··· Material provided ···

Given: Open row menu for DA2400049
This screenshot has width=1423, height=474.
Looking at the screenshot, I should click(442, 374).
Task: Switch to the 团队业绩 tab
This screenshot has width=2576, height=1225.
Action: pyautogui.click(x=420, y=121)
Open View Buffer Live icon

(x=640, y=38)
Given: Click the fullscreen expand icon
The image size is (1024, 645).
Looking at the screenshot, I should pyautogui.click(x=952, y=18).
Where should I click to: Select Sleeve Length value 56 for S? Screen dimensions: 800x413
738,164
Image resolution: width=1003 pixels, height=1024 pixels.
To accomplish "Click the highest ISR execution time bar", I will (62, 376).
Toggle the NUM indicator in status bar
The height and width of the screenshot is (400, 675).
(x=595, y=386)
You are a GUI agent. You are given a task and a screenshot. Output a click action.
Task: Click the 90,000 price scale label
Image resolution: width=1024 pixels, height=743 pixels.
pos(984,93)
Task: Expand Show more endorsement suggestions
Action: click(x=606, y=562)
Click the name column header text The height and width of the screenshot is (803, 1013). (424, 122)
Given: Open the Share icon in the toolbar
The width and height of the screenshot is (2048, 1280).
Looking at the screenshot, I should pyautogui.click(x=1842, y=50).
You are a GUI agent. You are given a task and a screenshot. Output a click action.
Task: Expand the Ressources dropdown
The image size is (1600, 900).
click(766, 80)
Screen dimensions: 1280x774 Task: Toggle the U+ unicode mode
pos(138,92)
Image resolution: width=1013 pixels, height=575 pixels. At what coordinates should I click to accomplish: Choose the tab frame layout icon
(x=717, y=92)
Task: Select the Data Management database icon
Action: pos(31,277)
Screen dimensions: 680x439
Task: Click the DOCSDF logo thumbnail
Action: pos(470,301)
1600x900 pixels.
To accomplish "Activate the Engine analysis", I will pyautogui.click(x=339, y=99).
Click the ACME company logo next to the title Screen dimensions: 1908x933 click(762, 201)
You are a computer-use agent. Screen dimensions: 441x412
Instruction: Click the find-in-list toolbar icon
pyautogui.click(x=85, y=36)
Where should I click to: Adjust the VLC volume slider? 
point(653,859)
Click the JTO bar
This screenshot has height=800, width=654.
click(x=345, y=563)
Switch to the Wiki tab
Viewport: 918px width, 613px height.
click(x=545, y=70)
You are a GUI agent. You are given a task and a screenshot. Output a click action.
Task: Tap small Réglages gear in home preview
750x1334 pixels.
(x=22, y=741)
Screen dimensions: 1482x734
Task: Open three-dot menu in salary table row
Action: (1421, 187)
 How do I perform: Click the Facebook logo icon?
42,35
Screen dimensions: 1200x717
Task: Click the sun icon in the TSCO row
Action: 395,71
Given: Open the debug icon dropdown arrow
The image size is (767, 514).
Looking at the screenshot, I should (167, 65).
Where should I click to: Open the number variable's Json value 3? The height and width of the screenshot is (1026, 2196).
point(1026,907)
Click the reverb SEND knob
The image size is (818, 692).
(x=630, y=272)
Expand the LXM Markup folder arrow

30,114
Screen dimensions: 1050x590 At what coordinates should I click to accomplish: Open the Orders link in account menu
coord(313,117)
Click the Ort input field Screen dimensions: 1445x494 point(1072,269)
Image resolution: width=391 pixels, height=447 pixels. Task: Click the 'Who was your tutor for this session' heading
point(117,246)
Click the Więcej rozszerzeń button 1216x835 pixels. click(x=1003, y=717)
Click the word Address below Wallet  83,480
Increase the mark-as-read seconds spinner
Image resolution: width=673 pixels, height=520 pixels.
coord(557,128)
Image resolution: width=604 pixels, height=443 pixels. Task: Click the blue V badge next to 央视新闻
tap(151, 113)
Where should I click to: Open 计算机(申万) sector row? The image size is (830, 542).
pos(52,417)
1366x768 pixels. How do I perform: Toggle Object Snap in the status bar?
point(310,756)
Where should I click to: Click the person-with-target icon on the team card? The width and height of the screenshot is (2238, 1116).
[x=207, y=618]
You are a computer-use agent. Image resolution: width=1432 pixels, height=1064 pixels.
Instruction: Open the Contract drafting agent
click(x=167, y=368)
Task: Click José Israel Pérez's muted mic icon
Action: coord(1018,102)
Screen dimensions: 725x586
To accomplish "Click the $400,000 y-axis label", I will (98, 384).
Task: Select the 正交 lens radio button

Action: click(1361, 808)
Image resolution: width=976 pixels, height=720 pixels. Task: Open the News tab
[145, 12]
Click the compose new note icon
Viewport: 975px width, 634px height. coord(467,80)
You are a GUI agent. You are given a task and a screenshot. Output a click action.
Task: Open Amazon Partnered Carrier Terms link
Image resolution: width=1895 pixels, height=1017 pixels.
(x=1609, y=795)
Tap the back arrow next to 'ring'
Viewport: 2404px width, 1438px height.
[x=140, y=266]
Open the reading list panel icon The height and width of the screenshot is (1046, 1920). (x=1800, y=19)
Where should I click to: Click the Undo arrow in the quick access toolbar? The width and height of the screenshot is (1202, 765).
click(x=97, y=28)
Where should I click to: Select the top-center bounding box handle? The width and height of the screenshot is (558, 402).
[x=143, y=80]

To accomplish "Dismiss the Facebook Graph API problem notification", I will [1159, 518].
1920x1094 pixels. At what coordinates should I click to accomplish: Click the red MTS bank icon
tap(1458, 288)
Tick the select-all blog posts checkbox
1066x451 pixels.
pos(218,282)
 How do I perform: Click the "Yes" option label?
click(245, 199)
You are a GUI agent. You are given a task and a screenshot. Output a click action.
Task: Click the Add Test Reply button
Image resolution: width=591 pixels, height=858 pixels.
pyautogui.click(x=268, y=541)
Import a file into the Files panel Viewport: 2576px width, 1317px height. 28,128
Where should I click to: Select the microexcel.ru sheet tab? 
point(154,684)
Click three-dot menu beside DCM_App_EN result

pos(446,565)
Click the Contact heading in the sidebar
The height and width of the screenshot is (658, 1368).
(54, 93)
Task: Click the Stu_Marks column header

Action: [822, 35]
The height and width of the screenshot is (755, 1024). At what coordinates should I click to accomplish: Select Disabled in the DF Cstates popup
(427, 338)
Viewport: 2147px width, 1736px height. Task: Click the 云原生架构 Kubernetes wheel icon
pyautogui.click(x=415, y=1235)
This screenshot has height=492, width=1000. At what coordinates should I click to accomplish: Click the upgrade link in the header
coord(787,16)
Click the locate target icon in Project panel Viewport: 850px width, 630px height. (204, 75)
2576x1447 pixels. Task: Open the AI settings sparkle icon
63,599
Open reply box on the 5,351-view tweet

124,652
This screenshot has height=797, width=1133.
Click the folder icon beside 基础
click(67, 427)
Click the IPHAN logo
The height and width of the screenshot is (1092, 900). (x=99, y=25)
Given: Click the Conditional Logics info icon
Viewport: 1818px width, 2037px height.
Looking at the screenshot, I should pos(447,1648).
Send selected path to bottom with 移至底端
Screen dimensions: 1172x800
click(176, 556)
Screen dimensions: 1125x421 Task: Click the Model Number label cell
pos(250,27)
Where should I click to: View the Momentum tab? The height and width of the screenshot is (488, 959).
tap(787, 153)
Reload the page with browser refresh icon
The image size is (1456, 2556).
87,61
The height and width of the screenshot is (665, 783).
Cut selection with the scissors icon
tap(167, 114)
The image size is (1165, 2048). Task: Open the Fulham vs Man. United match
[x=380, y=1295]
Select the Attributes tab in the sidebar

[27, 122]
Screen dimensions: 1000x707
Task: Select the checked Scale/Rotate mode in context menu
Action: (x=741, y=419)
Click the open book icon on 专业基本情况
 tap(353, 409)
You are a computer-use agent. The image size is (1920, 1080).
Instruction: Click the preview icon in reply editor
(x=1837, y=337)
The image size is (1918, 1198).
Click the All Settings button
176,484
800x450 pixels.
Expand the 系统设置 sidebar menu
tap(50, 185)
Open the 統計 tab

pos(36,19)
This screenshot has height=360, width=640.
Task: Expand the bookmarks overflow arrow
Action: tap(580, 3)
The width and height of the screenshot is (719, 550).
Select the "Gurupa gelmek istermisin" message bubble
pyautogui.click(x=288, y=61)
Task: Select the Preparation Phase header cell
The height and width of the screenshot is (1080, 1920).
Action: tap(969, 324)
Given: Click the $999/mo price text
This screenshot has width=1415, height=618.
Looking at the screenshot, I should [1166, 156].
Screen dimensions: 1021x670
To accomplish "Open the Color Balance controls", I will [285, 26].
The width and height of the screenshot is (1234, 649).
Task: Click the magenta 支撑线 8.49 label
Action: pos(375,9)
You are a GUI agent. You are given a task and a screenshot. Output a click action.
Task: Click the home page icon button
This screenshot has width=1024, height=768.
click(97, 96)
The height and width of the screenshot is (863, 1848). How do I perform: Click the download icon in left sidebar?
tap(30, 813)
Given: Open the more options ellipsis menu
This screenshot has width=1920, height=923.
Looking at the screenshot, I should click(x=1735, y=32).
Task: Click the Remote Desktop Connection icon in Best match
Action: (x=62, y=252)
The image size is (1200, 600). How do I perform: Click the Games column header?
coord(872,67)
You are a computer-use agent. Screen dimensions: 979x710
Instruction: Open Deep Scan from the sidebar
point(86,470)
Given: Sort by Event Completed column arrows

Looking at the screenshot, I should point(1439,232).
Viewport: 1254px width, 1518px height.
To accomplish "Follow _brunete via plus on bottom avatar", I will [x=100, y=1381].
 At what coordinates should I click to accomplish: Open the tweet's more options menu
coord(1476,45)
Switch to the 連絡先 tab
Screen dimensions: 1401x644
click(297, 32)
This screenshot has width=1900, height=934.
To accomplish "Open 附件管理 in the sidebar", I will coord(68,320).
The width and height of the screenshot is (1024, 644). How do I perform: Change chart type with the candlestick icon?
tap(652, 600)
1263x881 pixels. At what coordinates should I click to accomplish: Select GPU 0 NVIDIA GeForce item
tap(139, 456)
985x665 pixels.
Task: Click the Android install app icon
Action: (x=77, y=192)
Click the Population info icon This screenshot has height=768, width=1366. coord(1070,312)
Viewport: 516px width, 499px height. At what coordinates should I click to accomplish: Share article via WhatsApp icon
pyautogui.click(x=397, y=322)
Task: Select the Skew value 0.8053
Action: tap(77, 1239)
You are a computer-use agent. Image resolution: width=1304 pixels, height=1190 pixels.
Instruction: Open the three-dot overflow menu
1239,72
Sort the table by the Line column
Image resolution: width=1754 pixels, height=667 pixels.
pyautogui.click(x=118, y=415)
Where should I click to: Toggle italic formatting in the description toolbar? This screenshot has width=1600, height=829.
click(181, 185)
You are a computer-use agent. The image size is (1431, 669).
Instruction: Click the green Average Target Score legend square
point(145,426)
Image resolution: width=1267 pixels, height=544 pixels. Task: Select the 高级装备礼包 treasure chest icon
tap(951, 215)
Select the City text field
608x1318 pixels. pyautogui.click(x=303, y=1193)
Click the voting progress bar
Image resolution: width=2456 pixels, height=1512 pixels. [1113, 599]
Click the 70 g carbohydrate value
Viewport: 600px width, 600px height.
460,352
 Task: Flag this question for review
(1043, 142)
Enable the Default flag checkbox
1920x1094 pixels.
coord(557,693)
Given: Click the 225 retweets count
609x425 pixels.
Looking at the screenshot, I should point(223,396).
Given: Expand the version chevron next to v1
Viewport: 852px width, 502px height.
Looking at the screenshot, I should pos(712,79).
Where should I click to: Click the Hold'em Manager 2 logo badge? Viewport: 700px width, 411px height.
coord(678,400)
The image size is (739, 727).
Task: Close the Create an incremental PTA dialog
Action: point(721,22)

···

# Goal
Copy the lines of the listing exactly, starting with its very first line and ending with the line that contains "click(766, 80)".

# Written answer
Given: Open row menu for DA2400049
This screenshot has width=1423, height=474.
Looking at the screenshot, I should click(442, 374).
Task: Switch to the 团队业绩 tab
This screenshot has width=2576, height=1225.
Action: pyautogui.click(x=420, y=121)
Open View Buffer Live icon

(x=640, y=38)
Given: Click the fullscreen expand icon
The image size is (1024, 645).
Looking at the screenshot, I should pyautogui.click(x=952, y=18).
Where should I click to: Select Sleeve Length value 56 for S? Screen dimensions: 800x413
738,164
Image resolution: width=1003 pixels, height=1024 pixels.
To accomplish "Click the highest ISR execution time bar", I will (62, 376).
Toggle the NUM indicator in status bar
The height and width of the screenshot is (400, 675).
(x=595, y=386)
You are a GUI agent. You are given a task and a screenshot. Output a click action.
Task: Click the 90,000 price scale label
Image resolution: width=1024 pixels, height=743 pixels.
pos(984,93)
Task: Expand Show more endorsement suggestions
Action: click(x=606, y=562)
Click the name column header text The height and width of the screenshot is (803, 1013). (424, 122)
Given: Open the Share icon in the toolbar
The width and height of the screenshot is (2048, 1280).
Looking at the screenshot, I should pyautogui.click(x=1842, y=50).
You are a GUI agent. You are given a task and a screenshot. Output a click action.
Task: Expand the Ressources dropdown
The image size is (1600, 900).
click(766, 80)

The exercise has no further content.